**What is required**: Lift out all lines below that contain "pixel".

####

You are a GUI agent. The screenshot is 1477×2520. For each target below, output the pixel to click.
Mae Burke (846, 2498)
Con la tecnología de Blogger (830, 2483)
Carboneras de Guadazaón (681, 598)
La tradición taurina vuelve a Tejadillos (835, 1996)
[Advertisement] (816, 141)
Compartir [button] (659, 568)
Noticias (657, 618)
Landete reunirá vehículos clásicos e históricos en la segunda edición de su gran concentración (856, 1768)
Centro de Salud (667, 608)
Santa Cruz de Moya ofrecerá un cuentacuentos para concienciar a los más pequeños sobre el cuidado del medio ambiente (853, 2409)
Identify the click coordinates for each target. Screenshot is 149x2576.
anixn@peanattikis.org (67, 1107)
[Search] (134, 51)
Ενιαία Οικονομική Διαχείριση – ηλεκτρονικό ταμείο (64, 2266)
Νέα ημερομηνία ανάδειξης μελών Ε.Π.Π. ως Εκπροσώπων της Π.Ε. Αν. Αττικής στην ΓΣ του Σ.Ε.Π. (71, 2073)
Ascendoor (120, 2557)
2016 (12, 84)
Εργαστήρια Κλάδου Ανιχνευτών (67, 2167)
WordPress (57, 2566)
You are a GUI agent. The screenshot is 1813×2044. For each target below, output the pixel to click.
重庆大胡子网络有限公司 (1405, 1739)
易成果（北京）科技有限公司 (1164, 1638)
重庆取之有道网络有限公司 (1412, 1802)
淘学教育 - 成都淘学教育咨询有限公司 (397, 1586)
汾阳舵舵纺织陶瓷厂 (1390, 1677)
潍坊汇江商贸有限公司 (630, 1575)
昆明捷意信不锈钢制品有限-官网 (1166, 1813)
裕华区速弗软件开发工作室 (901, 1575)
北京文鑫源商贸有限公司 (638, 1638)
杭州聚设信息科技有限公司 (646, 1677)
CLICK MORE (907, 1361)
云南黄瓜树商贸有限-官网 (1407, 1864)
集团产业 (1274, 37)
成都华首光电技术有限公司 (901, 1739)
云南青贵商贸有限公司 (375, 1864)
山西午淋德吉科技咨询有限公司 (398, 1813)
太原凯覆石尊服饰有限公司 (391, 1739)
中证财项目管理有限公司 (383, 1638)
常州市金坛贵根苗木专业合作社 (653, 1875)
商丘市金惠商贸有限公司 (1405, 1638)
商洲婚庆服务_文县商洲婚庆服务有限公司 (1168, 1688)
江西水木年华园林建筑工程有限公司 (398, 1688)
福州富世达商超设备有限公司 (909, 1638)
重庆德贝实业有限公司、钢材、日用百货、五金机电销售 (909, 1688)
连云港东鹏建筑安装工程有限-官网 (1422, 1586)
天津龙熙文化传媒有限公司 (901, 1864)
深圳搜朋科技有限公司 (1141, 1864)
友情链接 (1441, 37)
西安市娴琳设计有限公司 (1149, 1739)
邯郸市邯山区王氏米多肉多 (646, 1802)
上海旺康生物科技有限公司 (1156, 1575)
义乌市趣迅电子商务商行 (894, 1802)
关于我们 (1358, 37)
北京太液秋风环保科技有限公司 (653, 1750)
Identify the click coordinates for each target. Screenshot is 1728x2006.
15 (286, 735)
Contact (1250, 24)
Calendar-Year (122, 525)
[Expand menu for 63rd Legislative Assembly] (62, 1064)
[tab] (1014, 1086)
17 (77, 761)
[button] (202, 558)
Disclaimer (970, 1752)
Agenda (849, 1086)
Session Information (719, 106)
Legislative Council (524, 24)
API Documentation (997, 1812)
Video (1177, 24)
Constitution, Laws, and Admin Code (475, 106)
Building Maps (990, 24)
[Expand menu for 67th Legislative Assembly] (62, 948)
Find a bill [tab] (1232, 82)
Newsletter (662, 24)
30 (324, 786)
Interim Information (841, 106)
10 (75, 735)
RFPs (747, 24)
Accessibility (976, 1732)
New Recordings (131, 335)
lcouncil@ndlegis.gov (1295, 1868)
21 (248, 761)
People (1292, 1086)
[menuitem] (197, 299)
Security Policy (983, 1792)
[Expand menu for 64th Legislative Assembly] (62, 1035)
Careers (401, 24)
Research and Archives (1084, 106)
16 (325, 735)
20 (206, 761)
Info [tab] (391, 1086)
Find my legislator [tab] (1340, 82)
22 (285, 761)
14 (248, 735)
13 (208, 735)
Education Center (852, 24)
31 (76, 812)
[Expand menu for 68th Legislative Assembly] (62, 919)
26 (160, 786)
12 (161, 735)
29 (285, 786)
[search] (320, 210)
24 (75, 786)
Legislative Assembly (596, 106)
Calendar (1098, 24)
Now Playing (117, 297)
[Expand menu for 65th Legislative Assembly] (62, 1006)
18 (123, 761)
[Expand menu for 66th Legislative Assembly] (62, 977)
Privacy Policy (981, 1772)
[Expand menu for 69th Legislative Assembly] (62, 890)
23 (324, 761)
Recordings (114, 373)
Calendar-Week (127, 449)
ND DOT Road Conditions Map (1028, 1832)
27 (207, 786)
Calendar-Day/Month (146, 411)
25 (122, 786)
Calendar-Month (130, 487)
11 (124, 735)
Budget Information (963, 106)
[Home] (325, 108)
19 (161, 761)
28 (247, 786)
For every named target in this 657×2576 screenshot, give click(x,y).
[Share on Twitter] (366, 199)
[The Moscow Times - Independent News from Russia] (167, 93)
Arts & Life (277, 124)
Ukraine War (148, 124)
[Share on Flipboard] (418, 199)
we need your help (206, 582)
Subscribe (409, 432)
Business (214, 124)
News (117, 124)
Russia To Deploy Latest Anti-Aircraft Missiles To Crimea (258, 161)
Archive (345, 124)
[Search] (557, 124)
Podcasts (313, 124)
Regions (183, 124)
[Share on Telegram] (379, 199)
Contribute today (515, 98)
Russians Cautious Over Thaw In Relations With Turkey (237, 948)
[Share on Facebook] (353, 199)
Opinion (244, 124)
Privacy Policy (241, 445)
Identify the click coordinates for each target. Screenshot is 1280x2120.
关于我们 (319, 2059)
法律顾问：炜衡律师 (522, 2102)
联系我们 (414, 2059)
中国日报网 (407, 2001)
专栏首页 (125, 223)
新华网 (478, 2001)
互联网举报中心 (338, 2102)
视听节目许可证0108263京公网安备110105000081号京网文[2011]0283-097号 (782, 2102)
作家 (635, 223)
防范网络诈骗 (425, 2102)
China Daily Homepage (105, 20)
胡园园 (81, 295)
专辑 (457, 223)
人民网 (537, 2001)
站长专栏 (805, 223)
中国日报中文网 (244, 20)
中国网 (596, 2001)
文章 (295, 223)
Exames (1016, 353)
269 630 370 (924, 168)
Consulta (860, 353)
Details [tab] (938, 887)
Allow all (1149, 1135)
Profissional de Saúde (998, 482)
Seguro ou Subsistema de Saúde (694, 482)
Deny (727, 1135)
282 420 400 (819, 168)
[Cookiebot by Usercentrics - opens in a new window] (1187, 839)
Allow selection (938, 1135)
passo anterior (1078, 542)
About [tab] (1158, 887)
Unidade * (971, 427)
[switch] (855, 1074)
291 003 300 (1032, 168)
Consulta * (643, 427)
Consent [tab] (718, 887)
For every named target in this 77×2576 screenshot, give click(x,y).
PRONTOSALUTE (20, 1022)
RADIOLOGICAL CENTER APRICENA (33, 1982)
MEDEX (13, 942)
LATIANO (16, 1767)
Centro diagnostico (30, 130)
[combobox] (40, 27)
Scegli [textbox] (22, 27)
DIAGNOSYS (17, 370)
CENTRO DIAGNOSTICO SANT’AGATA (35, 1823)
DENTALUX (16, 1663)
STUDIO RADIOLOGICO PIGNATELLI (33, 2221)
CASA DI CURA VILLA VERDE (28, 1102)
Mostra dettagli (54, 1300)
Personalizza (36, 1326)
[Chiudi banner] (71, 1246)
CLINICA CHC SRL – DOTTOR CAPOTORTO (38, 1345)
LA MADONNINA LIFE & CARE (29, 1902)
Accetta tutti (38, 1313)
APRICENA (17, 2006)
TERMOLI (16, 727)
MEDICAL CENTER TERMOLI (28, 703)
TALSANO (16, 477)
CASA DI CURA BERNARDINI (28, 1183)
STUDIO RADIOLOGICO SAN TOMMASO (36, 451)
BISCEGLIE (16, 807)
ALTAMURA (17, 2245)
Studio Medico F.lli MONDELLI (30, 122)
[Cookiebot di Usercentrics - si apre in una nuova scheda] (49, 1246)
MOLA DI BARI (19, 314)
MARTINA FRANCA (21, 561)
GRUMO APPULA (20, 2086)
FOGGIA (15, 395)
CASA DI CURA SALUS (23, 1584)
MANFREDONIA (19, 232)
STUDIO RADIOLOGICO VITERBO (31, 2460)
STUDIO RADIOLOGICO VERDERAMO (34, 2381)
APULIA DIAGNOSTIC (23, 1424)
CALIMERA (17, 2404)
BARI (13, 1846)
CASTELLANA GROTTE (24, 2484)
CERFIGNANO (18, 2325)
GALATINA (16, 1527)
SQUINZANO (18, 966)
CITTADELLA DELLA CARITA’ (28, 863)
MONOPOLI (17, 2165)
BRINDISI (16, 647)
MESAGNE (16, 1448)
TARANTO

####

**Reply**:
You are a GUI agent. The screenshot is 1477×2520. For each target below, output the pixel to click.
You are a GUI agent. The screenshot is 1813×2044. For each target below, output the pixel to click.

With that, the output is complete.